PROBLEM SET:
**a.** From the passage on educational media, list every method it gives for producing lantern slides.
**b.** Copy everything from "Photography made it" down to "a word-oriented world." in the passage on educational media, word for word.

ARTICLE:
As we come to the end of the l900s, it is time to assess where we came from, where we are, and where we are going.

In the beginning, there was the log, the student, and the master. From this, the writing slate and the printed page developed. As time moved on, the one-room schoolhouse became the best development in teaching the children of a growing population. However, education was still lacking the ability to effectively convey many of the needed concepts of a changing society and its improving mechanization. The greatest need in education was to teach concepts and information about new developments to students with little or no knowledge of or experience with the rapidly changing world. Furthermore, this new information needed to be taught in the most rapid and least time consuming way.

Visual Education

The societal changes taking place around the early 1900's and the demand this placed on the educational system engendered developments in the field of Media. Early in the 1900s, a roving museum of various exhibits was developed in St. Louis, Missouri. Most agree that this was the real beginning of the field of visual education. The purpose of the roving museum was to give children the opportunity to see various objects that until that time had only been figments of their imagination as developed from teachers talking about real things. At the same time that the roving museum was making changes in education, the field of photography was developing into a more feasible and easy method for producing images of real objects.

Photography made it possible to produce a lanternslide that was projected to a white screen by means of an oil-burning lamp. In addition to the photographically produced image, slides were also produced by drawing or printing on glass slides. With photographic slides, actual or real objects could be projected. The capability to produce hand drawn or printed slides allow for images representing fictional events to be projected. Both had their place in creating a more interesting presentation and attracting greater interest in the subject being taught. The world of Visual Education was created. Children were no longer living in a word-oriented world.

Visual Education was a great improvement in the classroom environment, but on the horizon was still another medium that would give even greater meaning to the real world, the motion picture. The early motion picture was only a presentation that gave motion and realness to objects that were already understood and recognized. However, in presenting the object in motion, still greater interest was created in the mind of the learner. The early motion picture was quite crude, but it was magic to those who marveled with what they were able to see. As a result of the motion picture, events in everyday life as well as the battles of World War I brought reality to those at home.

Audio-Visual Education

Visual Education was only a phase in the development of Media. Not only was a visual moving image a great advancement, but also recorded audio was being used to present sounds that in the past could only be heard as they occurred. By combining the motion picture with audio sound, the moving object could be seen from a projected image and its sound heard from a recording cut on a spinning disk called a record.

DATA EXTRACT:
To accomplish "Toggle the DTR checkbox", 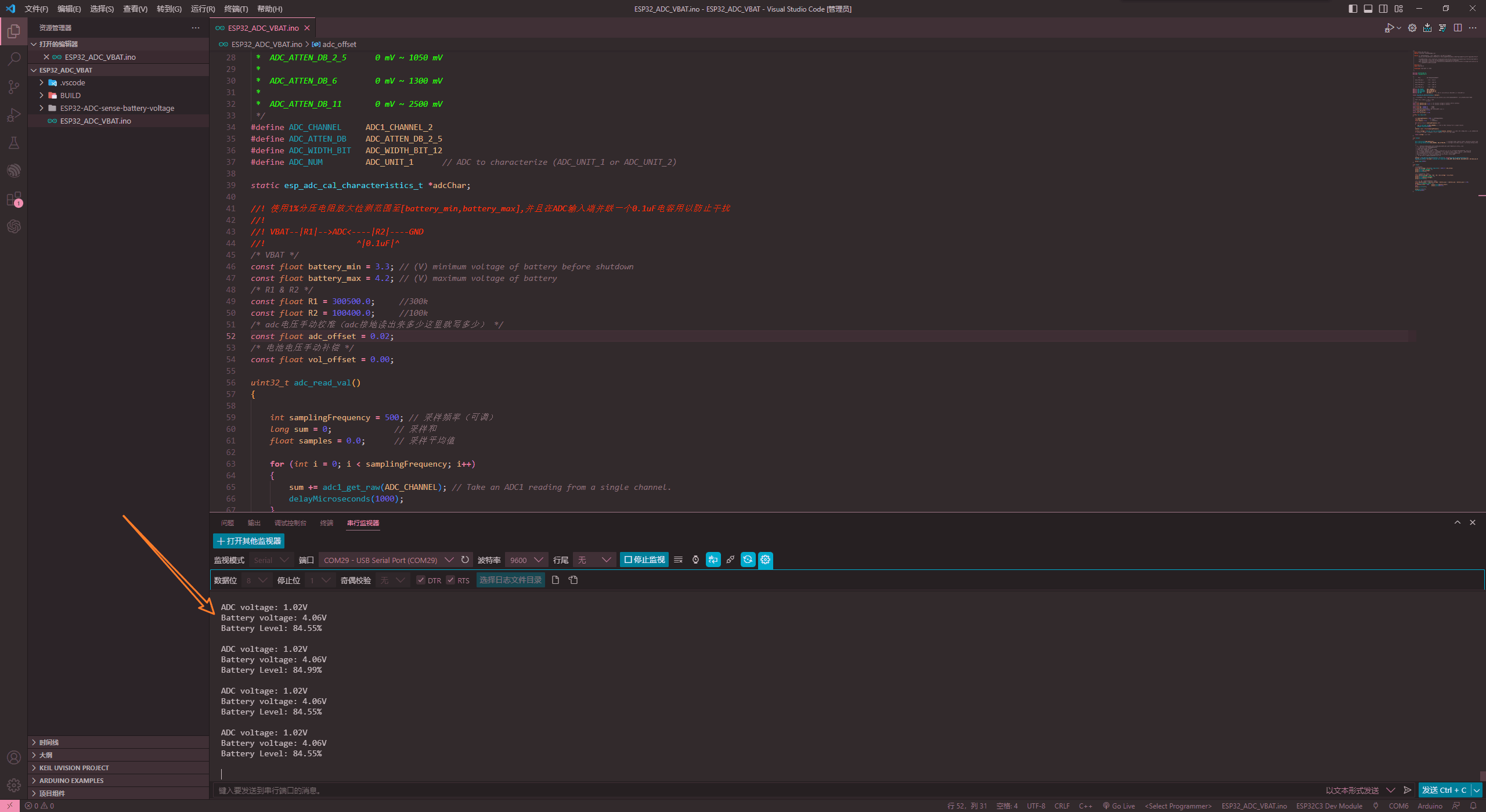I will pos(421,580).
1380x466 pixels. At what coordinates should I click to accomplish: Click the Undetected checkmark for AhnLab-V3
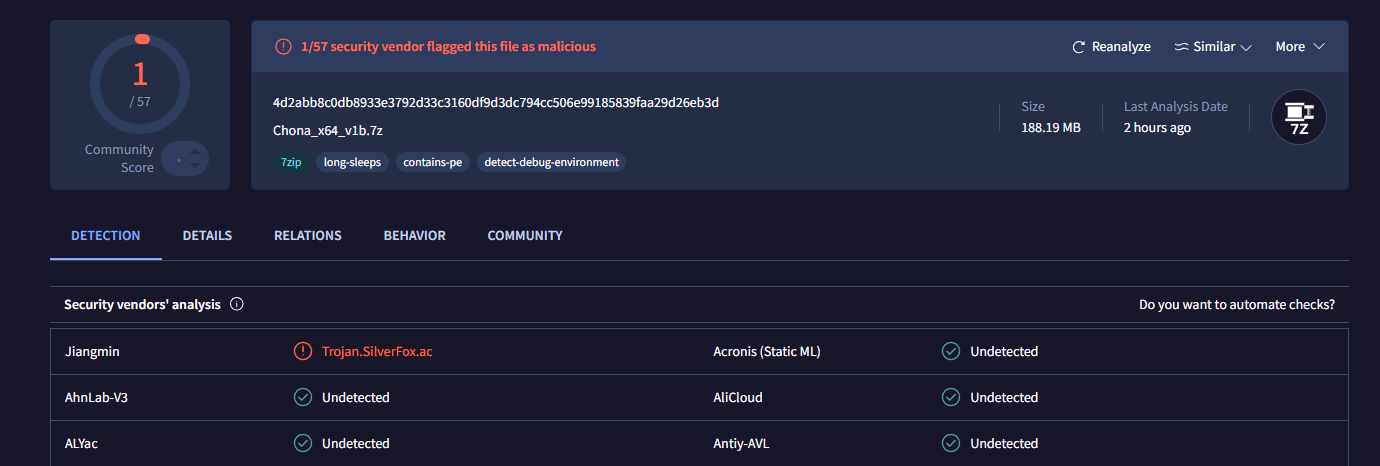(302, 398)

ANSWERS BELOW:
**a.**
- Photography
- Drawing on glass slides
- Printing on glass slides

**b.**
Photography made it possible to produce a lanternslide that was projected to a white screen by means of an oil-burning lamp. In addition to the photographically produced image, slides were also produced by drawing or printing on glass slides. With photographic slides, actual or real objects could be projected. The capability to produce hand drawn or printed slides allow for images representing fictional events to be projected. Both had their place in creating a more interesting presentation and attracting greater interest in the subject being taught. The world of Visual Education was created. Children were no longer living in a word-oriented world.